Although the relationship between these two time limits is complex and has been the subject of much judicial debate, we think the statutes are clear. 15 U.S.C. 1702 addresses exemptions from ILSFDA and provides in pertinent part:
(a) Sale or lease of lots generally
Unless the method of disposition is adopted for the purpose of evasion of this chapter, the provisions of this chapter shall not apply to—
(2) the sale or lease of any improved land on which there is a residential, *723commercial, condominium, or industrial building, or the sale or lease of land under a contract obligating the seller or lessor to erect such a building thereon within a period of two years
For property not exempt, 15 U.S.C. 1703 contains the requirement for furnishing of a property report and the option for revocation of the contract for failure to furnish the report:
(a)Prohibited activities
It shall be unlawful for any developer or agent, directly or indirectly, to make use of any means or instruments of transportation or communication in interstate commerce, or of the mails—
(1) with respect to the sale or lease of any lot not exempt under section 1702 of this title—
(B) to sell or lease any lot unless a printed property report, meeting the requirements of section 1707 of this title, has been furnished to the purchaser or lessee in advance of the signing of any contract or agreement by such purchaser or lessee;
(c) Revocation of contract or agreement at option of purchaser or lessee where required property report not supplied In the case of any contract or agreement for the sale or lease of a lot for which a property report is required by this chapter and the property report has not been given to the purchaser or lessee in advance of his or her signing such contract or agreement, such contract or agreement may be revoked at the option of the purchaser or lessee within two years from the date of such signing, and such contract or agreement shall clearly provide this right.
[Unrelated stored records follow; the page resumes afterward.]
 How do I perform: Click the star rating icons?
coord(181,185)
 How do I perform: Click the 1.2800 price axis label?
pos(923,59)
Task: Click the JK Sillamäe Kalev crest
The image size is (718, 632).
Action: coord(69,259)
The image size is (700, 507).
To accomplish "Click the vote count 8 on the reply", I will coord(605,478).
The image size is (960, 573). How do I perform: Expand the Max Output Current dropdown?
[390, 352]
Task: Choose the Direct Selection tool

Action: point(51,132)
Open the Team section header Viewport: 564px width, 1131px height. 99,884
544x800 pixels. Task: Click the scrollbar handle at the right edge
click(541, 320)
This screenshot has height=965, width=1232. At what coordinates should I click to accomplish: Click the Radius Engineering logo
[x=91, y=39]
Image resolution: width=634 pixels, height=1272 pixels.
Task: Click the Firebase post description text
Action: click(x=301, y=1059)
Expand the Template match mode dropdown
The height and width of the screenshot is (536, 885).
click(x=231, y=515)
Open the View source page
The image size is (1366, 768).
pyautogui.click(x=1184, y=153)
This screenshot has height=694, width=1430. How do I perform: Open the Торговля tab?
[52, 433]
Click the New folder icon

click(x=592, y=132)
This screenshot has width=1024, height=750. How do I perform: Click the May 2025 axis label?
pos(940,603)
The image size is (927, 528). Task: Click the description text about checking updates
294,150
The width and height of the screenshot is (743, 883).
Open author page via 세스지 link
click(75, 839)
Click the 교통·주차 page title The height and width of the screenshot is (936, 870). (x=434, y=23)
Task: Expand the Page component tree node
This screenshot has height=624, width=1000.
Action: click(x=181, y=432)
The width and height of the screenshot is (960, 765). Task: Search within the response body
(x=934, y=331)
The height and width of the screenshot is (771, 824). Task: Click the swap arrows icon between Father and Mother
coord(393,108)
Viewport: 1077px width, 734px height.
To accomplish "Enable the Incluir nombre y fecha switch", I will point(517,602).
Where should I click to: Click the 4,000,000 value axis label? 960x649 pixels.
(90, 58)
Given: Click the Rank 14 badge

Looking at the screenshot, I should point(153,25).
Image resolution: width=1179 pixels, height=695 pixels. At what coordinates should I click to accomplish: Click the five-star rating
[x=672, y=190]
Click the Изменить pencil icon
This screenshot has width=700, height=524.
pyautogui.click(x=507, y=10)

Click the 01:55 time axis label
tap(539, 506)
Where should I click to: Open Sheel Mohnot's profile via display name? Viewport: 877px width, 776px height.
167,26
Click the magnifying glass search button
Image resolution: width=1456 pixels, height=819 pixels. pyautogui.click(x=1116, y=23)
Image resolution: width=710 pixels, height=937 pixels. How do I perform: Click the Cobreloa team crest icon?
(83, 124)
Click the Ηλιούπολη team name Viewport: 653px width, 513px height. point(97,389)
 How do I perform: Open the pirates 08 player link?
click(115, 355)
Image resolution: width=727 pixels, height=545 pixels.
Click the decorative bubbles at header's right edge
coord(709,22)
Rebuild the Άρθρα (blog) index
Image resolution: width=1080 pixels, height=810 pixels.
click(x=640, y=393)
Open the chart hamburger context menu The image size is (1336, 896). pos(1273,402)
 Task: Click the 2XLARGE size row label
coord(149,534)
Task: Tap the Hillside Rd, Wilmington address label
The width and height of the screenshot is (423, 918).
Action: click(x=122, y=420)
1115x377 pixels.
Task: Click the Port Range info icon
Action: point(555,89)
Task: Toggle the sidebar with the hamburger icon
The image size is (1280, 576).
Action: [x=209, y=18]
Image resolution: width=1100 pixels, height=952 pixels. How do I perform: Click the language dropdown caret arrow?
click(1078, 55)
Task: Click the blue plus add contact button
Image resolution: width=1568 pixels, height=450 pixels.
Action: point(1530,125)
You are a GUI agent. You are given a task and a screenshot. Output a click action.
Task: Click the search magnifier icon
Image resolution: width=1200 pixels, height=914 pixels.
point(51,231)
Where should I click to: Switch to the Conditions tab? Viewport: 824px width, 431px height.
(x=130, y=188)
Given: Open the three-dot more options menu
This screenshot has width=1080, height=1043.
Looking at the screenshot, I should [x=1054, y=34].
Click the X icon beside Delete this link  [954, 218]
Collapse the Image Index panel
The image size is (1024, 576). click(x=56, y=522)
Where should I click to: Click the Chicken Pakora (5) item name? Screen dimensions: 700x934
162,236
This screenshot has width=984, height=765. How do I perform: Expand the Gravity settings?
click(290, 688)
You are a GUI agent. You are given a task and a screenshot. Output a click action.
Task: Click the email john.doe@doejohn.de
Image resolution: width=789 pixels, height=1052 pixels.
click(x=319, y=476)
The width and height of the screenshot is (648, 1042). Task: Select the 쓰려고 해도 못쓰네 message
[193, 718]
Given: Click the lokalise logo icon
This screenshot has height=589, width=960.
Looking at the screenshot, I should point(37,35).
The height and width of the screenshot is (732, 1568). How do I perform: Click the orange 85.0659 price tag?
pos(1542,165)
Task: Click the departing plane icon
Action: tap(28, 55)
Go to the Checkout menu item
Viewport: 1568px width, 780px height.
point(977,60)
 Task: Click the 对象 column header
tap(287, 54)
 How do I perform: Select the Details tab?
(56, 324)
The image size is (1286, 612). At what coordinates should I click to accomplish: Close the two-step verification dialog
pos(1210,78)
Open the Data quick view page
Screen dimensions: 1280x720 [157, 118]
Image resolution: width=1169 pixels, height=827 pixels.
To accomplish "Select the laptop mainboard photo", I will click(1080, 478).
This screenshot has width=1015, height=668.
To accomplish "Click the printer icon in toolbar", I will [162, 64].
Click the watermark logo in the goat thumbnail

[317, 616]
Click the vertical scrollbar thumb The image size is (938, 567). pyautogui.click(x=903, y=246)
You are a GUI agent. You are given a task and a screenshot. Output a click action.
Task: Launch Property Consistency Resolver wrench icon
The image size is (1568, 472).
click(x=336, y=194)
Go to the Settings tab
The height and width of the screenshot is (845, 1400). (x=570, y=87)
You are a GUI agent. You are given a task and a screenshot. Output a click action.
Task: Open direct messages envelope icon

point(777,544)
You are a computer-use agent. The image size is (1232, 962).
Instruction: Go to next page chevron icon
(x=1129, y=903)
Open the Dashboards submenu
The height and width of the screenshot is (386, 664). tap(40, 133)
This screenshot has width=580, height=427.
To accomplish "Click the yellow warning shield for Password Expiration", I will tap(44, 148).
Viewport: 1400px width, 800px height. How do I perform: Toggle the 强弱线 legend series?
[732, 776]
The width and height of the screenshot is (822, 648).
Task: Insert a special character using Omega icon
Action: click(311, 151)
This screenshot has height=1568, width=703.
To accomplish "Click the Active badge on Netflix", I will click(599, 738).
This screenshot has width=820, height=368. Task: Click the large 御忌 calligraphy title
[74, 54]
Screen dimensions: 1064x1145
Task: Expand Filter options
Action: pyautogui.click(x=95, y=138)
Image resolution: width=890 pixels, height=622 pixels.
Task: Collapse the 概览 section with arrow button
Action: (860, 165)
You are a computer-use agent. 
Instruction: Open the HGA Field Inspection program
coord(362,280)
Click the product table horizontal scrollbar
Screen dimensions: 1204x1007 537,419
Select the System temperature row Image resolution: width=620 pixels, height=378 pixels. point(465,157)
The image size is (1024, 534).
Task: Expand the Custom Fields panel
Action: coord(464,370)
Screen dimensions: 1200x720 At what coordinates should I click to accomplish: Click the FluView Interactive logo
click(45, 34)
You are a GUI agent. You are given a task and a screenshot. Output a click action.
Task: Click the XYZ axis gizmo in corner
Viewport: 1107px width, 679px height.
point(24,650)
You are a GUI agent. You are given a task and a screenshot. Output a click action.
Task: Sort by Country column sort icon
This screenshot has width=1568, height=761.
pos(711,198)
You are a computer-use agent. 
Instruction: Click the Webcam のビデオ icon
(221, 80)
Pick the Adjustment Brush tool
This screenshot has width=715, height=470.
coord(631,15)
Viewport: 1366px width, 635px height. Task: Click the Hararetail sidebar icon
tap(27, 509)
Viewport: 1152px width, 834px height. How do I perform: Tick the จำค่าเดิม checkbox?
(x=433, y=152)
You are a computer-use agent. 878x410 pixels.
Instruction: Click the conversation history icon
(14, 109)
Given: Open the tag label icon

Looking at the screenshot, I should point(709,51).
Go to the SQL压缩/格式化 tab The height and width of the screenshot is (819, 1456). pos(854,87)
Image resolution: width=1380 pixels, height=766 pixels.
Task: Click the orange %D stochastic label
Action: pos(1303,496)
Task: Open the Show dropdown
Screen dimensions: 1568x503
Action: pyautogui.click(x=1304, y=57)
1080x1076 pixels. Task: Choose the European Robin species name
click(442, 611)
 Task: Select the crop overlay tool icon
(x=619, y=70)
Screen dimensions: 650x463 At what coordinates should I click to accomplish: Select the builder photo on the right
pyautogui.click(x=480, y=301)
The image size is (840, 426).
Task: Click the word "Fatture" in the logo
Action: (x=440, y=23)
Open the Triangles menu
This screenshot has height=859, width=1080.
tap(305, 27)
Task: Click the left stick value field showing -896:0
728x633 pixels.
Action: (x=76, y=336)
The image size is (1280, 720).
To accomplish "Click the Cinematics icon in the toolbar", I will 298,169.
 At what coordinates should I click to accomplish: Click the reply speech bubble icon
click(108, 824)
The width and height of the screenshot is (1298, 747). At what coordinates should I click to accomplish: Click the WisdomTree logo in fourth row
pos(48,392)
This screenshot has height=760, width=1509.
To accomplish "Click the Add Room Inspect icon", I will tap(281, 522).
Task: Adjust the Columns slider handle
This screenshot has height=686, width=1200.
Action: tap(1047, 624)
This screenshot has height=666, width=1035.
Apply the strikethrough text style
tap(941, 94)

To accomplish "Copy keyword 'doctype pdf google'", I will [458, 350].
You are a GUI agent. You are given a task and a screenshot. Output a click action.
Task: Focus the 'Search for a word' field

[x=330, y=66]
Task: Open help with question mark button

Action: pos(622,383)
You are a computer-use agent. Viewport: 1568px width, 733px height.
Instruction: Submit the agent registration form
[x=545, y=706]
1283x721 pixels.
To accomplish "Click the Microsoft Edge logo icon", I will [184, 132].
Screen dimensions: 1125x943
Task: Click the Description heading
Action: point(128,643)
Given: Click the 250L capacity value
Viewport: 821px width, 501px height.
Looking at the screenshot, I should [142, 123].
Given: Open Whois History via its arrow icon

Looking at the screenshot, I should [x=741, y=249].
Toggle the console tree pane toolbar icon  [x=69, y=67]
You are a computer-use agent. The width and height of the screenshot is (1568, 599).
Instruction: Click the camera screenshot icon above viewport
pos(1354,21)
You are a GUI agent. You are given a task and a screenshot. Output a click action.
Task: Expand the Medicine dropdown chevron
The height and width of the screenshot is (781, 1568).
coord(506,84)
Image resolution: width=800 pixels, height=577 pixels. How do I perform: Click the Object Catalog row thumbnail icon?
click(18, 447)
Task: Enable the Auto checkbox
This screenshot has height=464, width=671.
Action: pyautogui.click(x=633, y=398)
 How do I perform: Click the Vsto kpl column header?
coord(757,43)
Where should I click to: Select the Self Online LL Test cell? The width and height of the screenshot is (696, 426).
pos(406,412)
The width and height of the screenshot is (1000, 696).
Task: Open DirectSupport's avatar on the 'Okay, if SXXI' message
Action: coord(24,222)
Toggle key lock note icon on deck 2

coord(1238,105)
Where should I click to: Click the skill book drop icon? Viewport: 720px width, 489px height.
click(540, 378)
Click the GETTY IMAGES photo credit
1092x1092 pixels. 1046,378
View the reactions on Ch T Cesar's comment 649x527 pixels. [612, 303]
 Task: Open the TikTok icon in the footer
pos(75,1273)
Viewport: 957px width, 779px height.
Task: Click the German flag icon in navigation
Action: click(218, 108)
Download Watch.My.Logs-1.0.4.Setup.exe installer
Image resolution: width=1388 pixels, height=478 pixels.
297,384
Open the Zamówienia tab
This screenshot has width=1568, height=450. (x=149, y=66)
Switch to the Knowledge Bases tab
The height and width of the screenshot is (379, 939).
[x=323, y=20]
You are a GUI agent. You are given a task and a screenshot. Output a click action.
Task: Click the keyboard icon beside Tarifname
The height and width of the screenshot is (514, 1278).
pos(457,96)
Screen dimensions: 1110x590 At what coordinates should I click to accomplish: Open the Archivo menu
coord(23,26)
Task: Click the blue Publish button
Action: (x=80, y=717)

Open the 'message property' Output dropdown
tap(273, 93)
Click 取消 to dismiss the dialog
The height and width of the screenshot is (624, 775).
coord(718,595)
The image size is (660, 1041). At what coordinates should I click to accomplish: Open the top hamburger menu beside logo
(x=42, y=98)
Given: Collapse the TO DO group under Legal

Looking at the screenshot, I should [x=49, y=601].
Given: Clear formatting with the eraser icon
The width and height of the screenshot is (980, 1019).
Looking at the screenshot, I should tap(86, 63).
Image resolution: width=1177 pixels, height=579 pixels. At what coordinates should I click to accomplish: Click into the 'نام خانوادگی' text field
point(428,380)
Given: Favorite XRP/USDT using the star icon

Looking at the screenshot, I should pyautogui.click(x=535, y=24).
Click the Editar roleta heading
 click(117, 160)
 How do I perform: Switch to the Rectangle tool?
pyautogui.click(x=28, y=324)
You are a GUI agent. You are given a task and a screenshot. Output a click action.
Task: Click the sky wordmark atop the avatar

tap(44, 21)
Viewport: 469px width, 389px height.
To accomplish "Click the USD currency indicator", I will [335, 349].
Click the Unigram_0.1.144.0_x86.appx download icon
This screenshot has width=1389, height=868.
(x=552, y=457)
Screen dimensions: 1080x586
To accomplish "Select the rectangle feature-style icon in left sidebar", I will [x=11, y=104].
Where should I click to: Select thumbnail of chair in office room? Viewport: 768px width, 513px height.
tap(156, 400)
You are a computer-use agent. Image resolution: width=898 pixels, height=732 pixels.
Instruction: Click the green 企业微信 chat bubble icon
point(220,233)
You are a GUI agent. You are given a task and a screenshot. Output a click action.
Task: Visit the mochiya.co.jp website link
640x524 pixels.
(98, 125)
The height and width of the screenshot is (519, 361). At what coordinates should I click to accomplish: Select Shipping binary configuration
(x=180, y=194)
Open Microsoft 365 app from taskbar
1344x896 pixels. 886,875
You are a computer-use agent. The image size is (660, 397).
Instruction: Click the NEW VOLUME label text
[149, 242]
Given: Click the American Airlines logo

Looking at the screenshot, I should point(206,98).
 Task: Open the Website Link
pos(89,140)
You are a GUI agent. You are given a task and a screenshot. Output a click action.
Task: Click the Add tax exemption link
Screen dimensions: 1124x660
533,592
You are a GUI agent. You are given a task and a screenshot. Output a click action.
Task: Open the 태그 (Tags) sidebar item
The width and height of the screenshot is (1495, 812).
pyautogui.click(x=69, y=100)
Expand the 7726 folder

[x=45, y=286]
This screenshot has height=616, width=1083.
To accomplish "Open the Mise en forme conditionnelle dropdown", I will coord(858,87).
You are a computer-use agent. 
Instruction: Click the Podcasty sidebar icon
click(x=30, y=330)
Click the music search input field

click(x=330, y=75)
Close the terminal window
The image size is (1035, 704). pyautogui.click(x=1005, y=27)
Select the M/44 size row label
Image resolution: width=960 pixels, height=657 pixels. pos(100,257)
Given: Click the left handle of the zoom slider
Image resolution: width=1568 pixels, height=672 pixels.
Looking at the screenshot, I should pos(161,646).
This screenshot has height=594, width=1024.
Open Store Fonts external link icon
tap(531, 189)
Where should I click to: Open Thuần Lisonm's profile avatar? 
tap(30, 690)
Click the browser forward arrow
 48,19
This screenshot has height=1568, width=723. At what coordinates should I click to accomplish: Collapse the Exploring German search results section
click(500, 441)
(Emphasis added). The remedies for violation of ILSFDA are contained in 15 U.S.C. § 1709, which provides in pertinent part:
(a) Violations; relief recoverable
A purchaser or lessee may bring an action at law or in equity against a developer or agent if the sale or lease was made in violation of section 1703(a) of this title. In a suit authorized by this subsection, the court may order damages, specific performance, or such other relief as the court deems fair, just, and equitable....
(b) Enforcement of rights by purchaser or lessee
A purchaser or lessee may bring an action at law or in equity against the seller or lessor (or successor thereof) to enforce any right under subsection (b), (c), (d), or (e) of section 1703 of this title, (c) Amounts recoverable
The amount recoverable in a suit authorized by this section may include, in addition to matters specified in subsections (a) and (b) of this section, interest, court costs, and reasonable amounts for attorneys’ fees, independent appraisers’ fees, and travel to and from the lot.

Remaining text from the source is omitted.